# start of DATA FOR THIS TASK

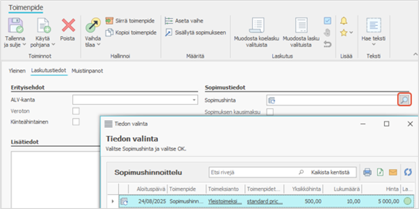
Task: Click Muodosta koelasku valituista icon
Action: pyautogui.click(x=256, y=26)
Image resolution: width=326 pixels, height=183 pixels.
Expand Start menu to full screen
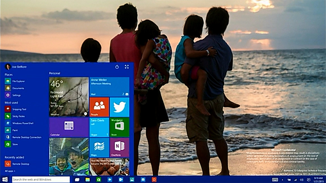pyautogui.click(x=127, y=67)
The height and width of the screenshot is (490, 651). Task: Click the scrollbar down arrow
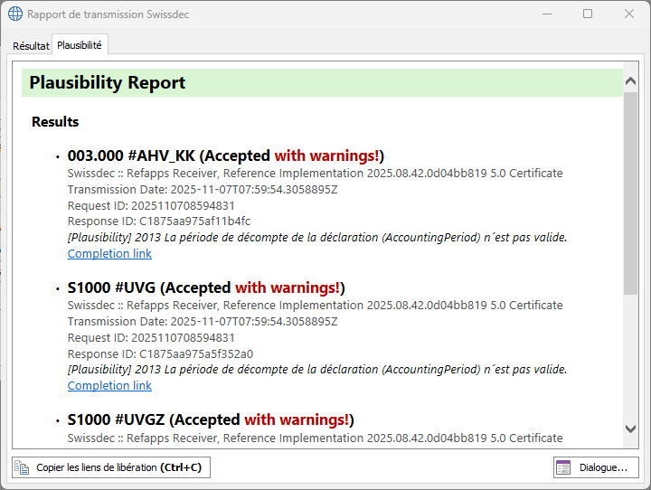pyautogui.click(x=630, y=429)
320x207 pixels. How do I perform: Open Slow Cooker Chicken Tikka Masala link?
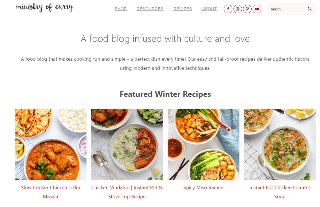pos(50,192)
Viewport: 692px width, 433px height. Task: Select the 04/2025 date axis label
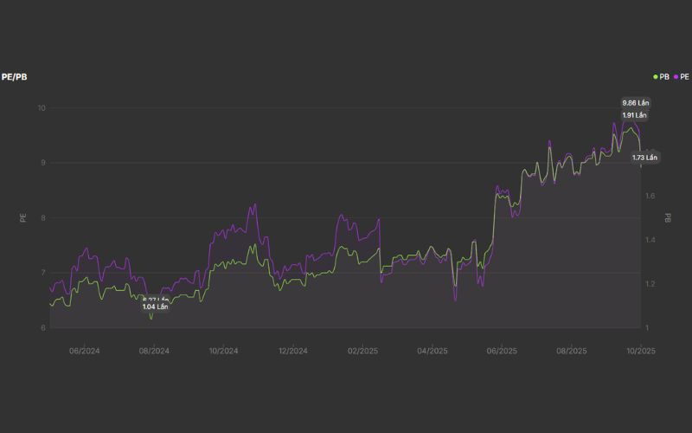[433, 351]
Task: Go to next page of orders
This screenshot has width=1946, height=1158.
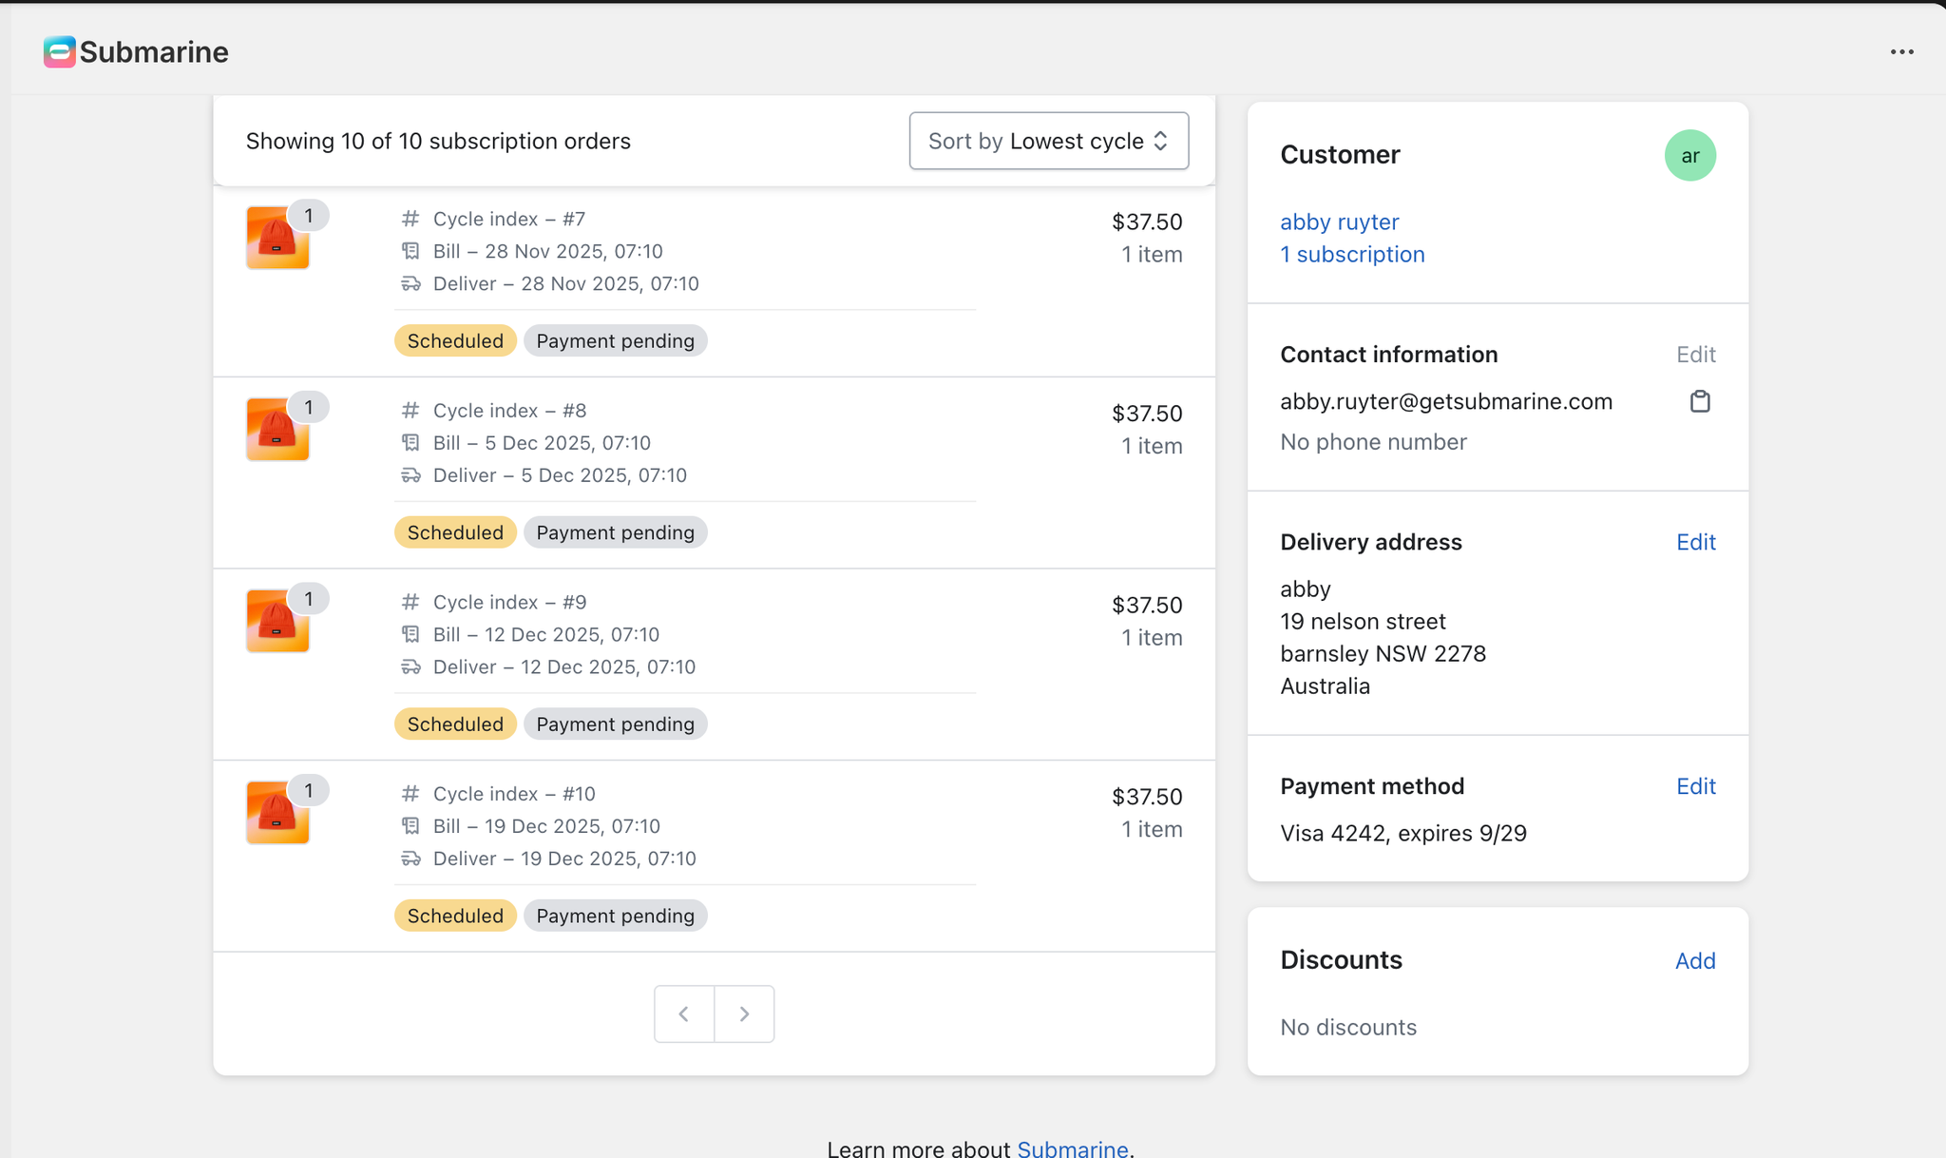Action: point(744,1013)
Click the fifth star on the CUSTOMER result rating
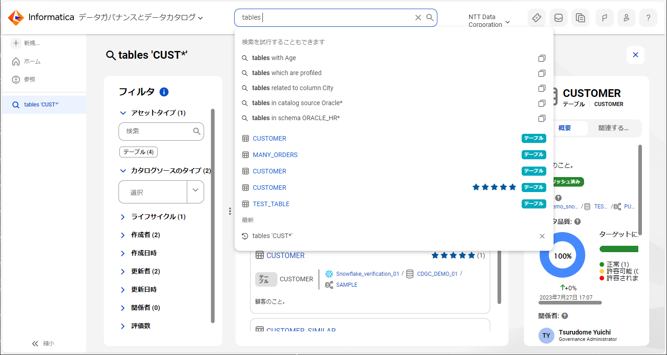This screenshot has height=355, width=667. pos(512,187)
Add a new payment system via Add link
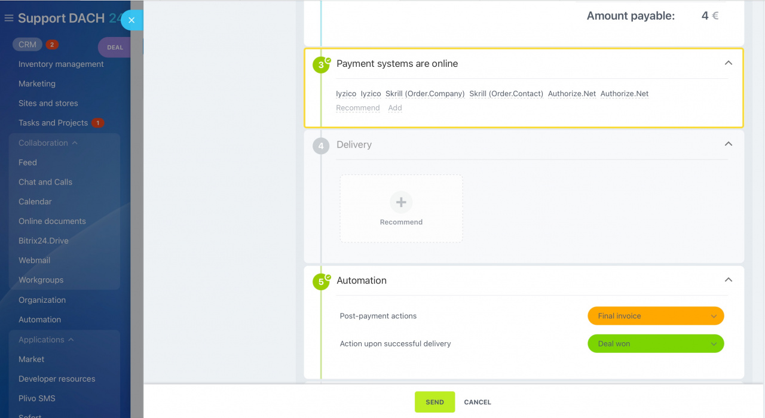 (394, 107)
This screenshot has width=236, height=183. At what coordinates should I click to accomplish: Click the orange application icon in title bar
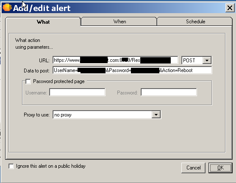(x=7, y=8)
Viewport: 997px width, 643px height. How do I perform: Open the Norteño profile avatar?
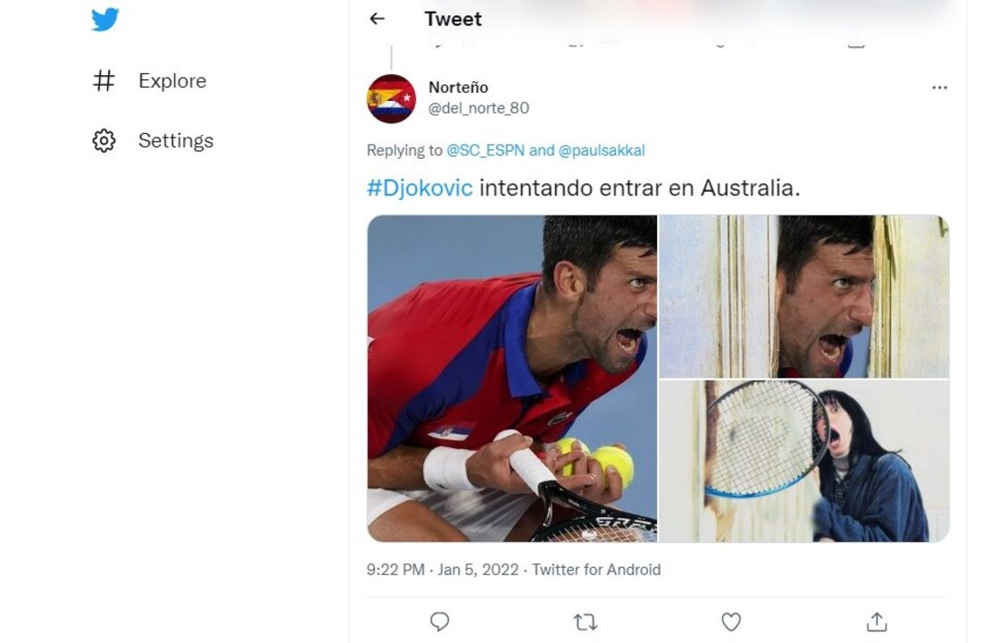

# end of DATA FOR THIS TASK

Set out the lines above as a numbered list, skipping any blank lines and leaving the pictures out.

1. Task: Click Muodosta koelasku valituista icon
2. Action: pyautogui.click(x=256, y=26)
3. Image resolution: width=326 pixels, height=183 pixels.
4. Expand Start menu to full screen
5. pyautogui.click(x=127, y=67)
6. The height and width of the screenshot is (490, 651). Task: Click the scrollbar down arrow
7. pyautogui.click(x=630, y=429)
8. 320x207 pixels. How do I perform: Open Slow Cooker Chicken Tikka Masala link?
9. pos(50,192)
10. Viewport: 692px width, 433px height. Task: Select the 04/2025 date axis label
11. [433, 351]
12. Task: Go to next page of orders
13. This screenshot has width=1946, height=1158.
14. Action: point(744,1013)
15. Click the fifth star on the CUSTOMER result rating
16. This screenshot has height=355, width=667. pos(512,187)
17. Add a new payment system via Add link
18.  (394, 107)
19. This screenshot has width=236, height=183. At what coordinates should I click to accomplish: Click the orange application icon in title bar
20. (x=7, y=8)
21. Viewport: 997px width, 643px height. How do I perform: Open the Norteño profile avatar?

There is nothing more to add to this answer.